The Schrodinger equation defines and embraces all possible observable states of a quantum system. Before the wave function collapses (whatever that means) there is no reason to attribute any greater degree of reality to any of these possible states than to any other. For remember that quantum mechanics does not imply that the quantum system is actually in one or other of these states but we don’t know which. We can confidently say that it is not in any one of these states, but is properly described by the wavefunction itself, which in some sense ‘permits’ them all as observational outcomes. Where then do they all go, bar one, when the wavefunction collapses? (emphasis in the original)

He was making this point in the context of explaining why the parallel universe or ‘Many World Interpretation’ (which he calls MWI) is so popular and seductive, because in the MWI they do all exist. Ball, by the way, is not a fan of MWI and gives extensive and persuasive arguments against it.

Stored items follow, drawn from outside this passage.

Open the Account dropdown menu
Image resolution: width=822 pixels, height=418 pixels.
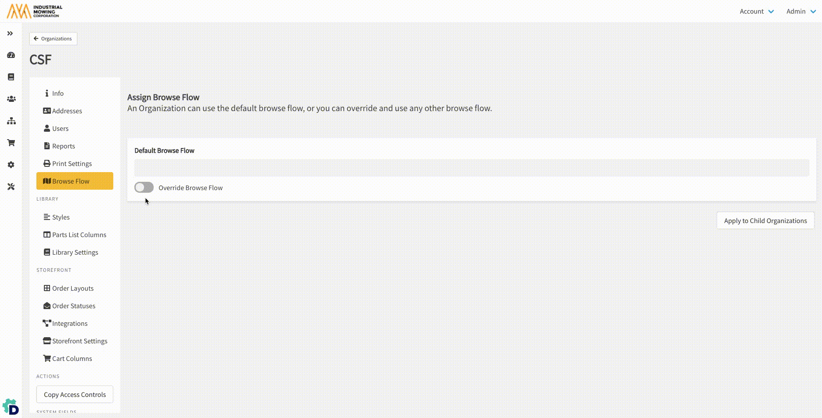tap(756, 11)
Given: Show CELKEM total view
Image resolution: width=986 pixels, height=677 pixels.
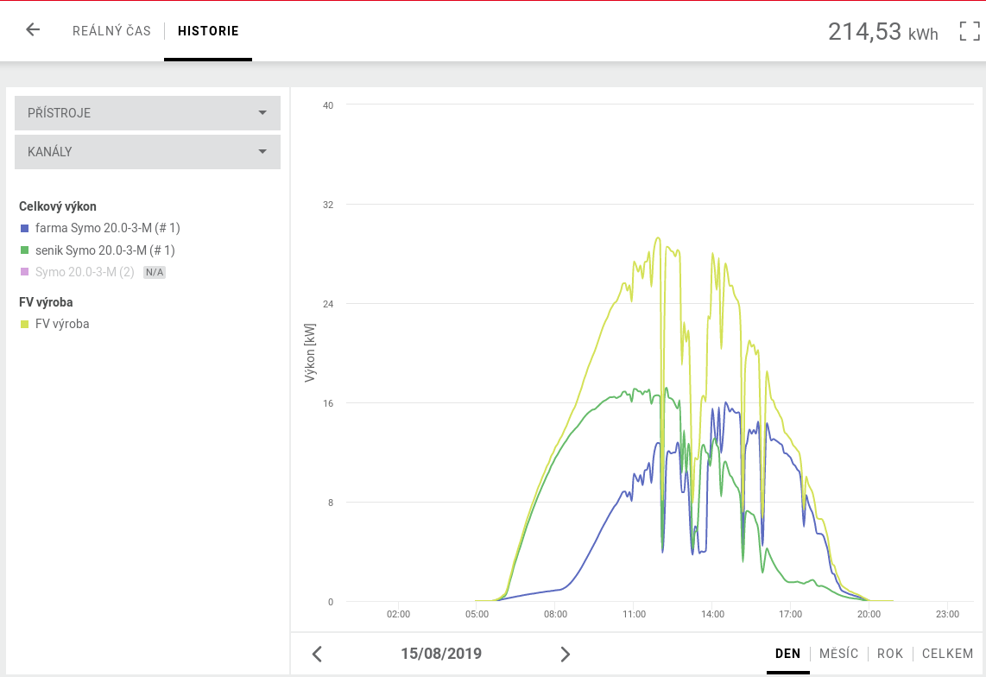Looking at the screenshot, I should point(947,654).
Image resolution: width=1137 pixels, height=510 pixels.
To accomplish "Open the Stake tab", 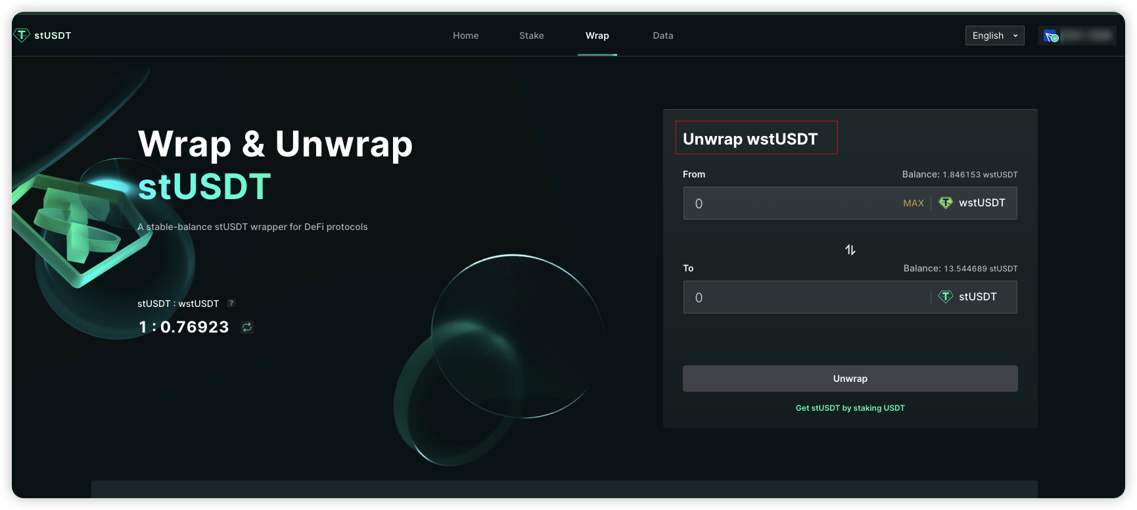I will (531, 35).
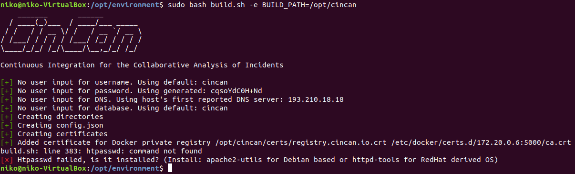Click the [+] marker beside Creating directories
Viewport: 575px width, 174px height.
click(7, 117)
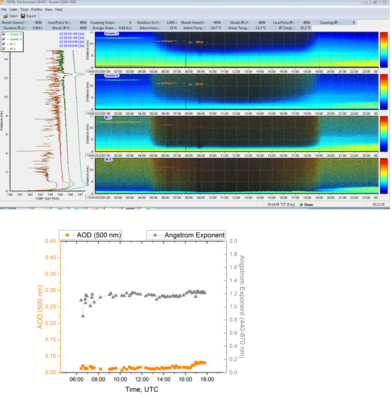Open the File menu

coord(4,10)
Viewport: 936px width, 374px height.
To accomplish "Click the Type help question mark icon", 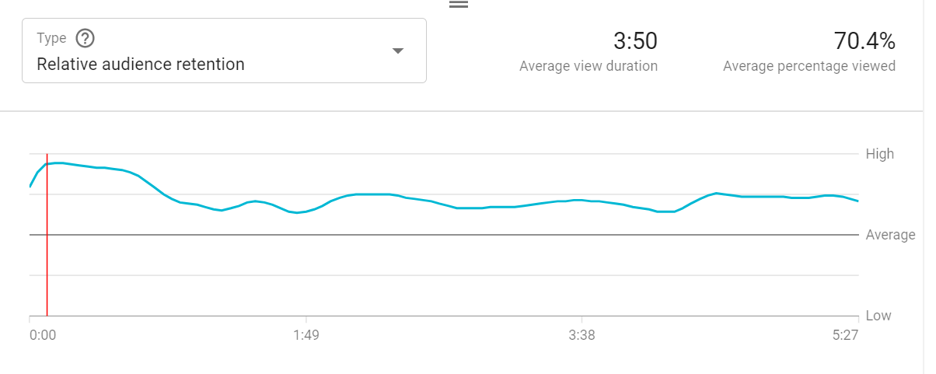I will 85,38.
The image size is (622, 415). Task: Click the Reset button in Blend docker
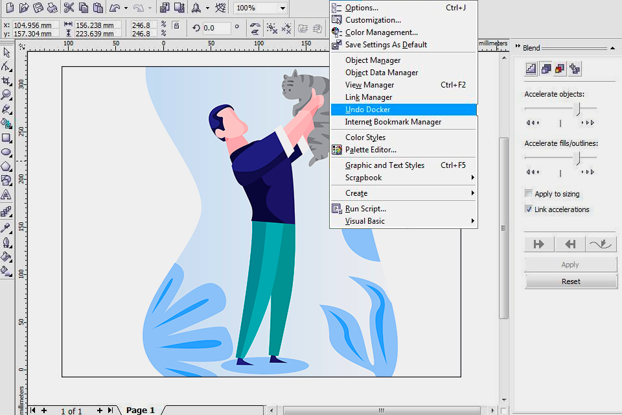[570, 281]
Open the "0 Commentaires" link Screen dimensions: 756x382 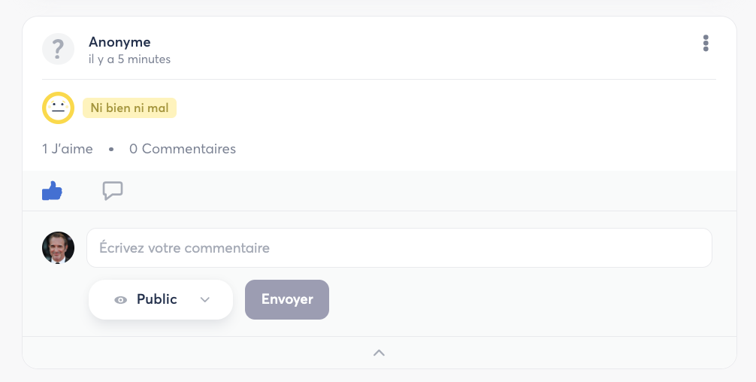click(x=183, y=149)
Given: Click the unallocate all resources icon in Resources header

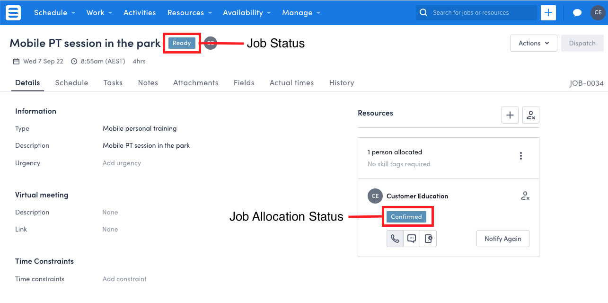Looking at the screenshot, I should pyautogui.click(x=530, y=115).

This leads logically to Feynman’s integral path method or his version of QED (quantum electrodynamics) where all paths are allowed, but the phase interaction of the superposed wave functions cancel most of them out. Only a wave function version of QM with its time dependent phases can provide this interaction. Brian Cox gives a very good, succinct exposition of Feynman’s version of QM on Youtube and Freeman Dyson, who worked with Feynman and who originally showed that the independent work of Schwinger, Feynman and Tomonaga were equivalent, which got them all the Nobel Prize (except Dyson), explains that Feynman’s integral method predicts 'future probabilities from a sum over histories'. The point is, as Ball says himself, none of these histories actually happen. I argue that they never happen because they’re all in the future. Certainly, we never see them or measure them, but one of the probability outcomes will be realised when it becomes the past.

Because a specific path is only known once an observation is made, it appears that we are determining the path backwards-in-time, which has been demonstrated experimentally. I feel this is the key to the whole enigma, like the photon coming from the Magellanic Clouds – the path is revealed in retrospect. Until it’s revealed, it’s effectively in our future. Also this is consistent with the asymmetry in time we all experience. The future is many paths (as per QED) but the past is only one.

Ball argues consistently that there is a transition from ‘quantumness’ to classical physics (as per Penrose, though he doesn’t reference Penrose) but he argues that classical physics is a special case of QM (which is the orthodoxy).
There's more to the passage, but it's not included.